───── Excerpted data ─────

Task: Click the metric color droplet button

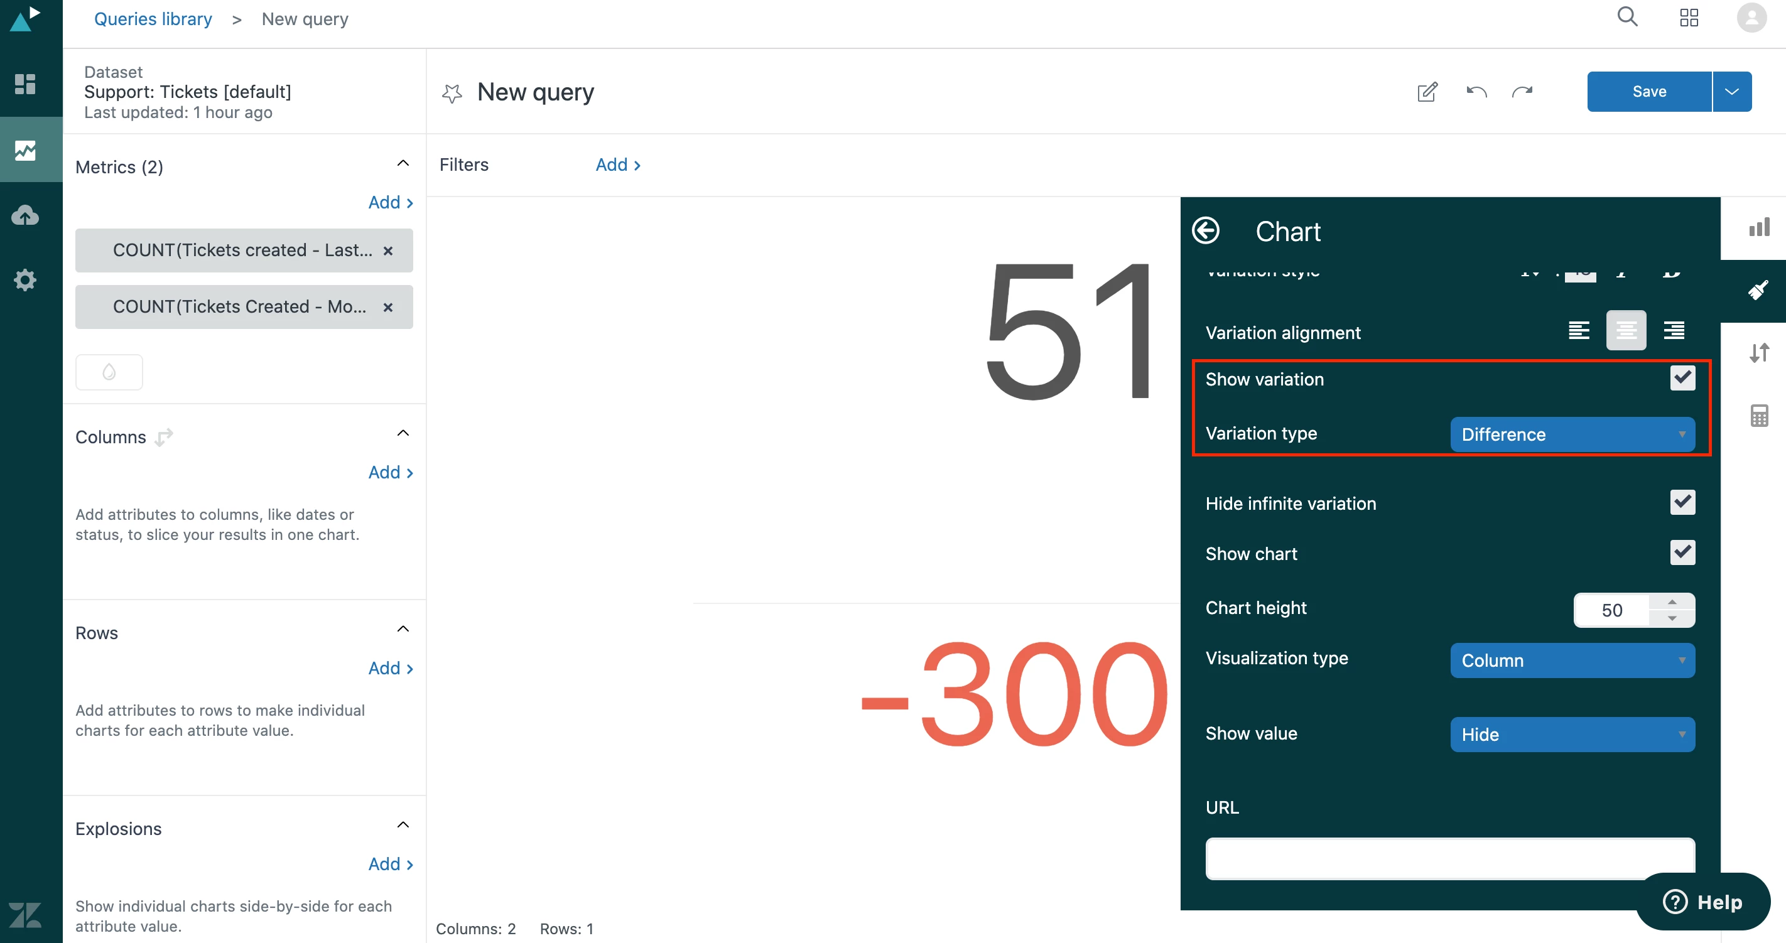Action: (x=109, y=372)
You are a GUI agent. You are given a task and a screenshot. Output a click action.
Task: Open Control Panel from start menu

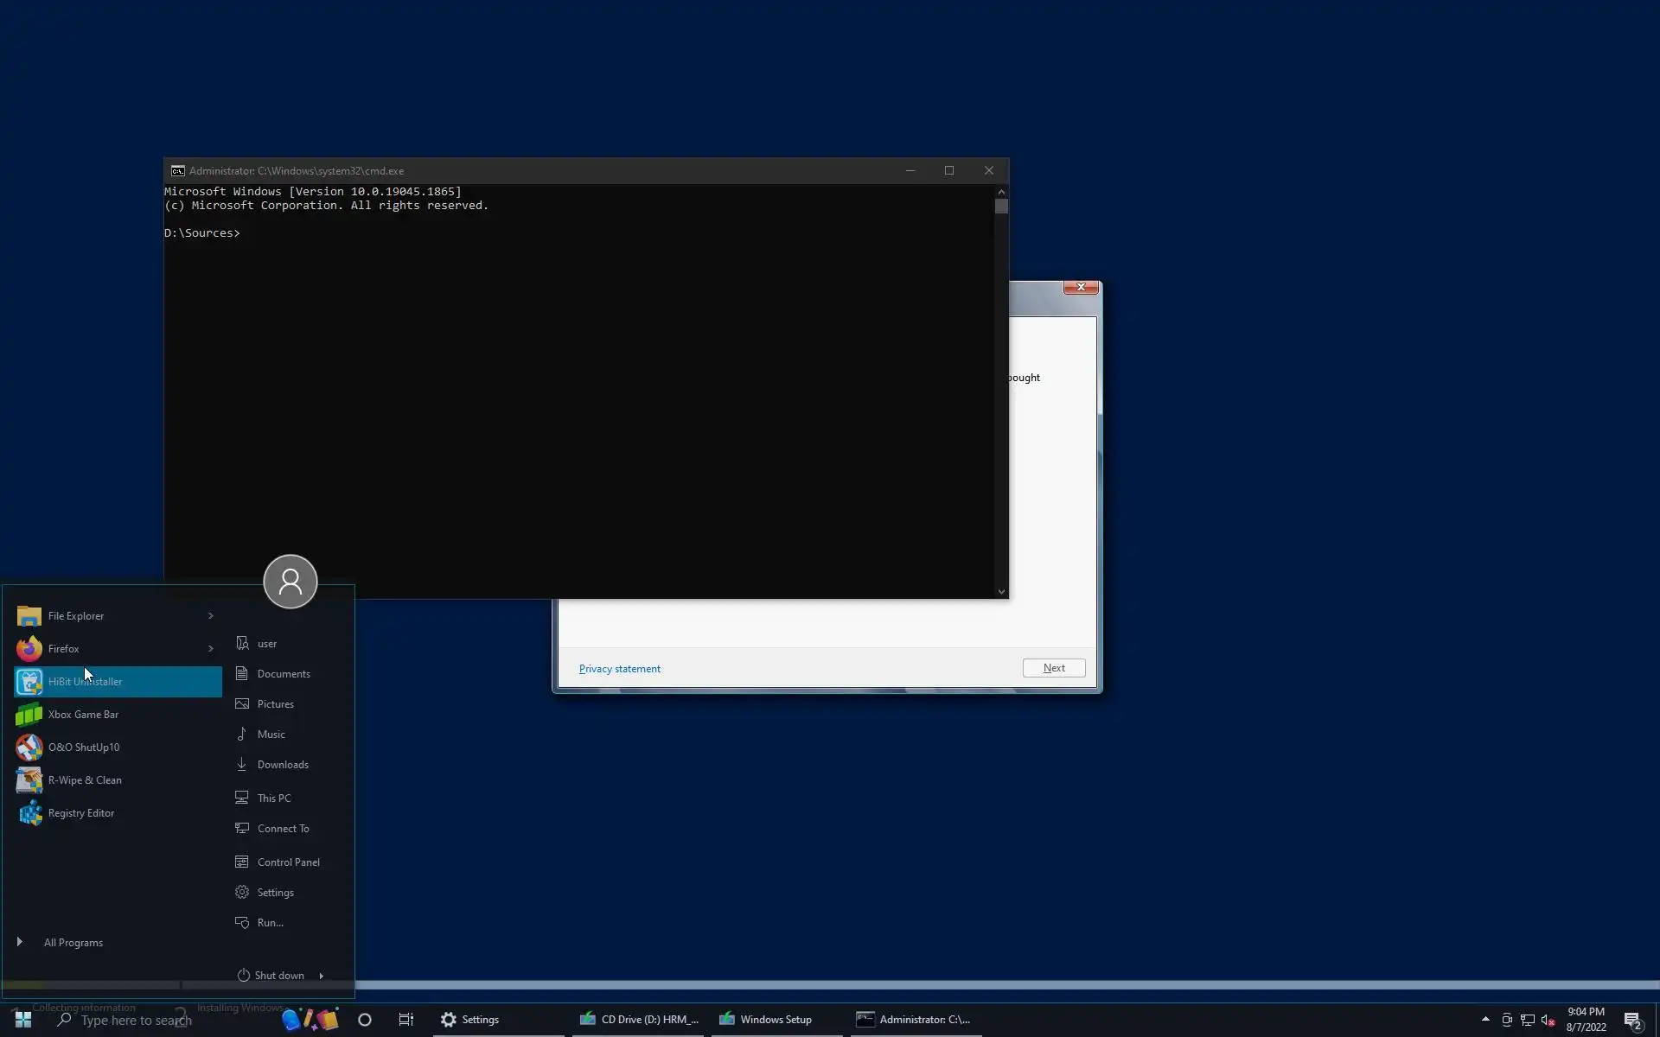pyautogui.click(x=288, y=862)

─────

Before printing anything, remove the pictures; then print all the records exactly.

Task: Click the metric color droplet button

Action: (x=109, y=372)
You are a GUI agent. You are given a task and a screenshot. Output a click action.
Task: Open Control Panel from start menu

pyautogui.click(x=288, y=862)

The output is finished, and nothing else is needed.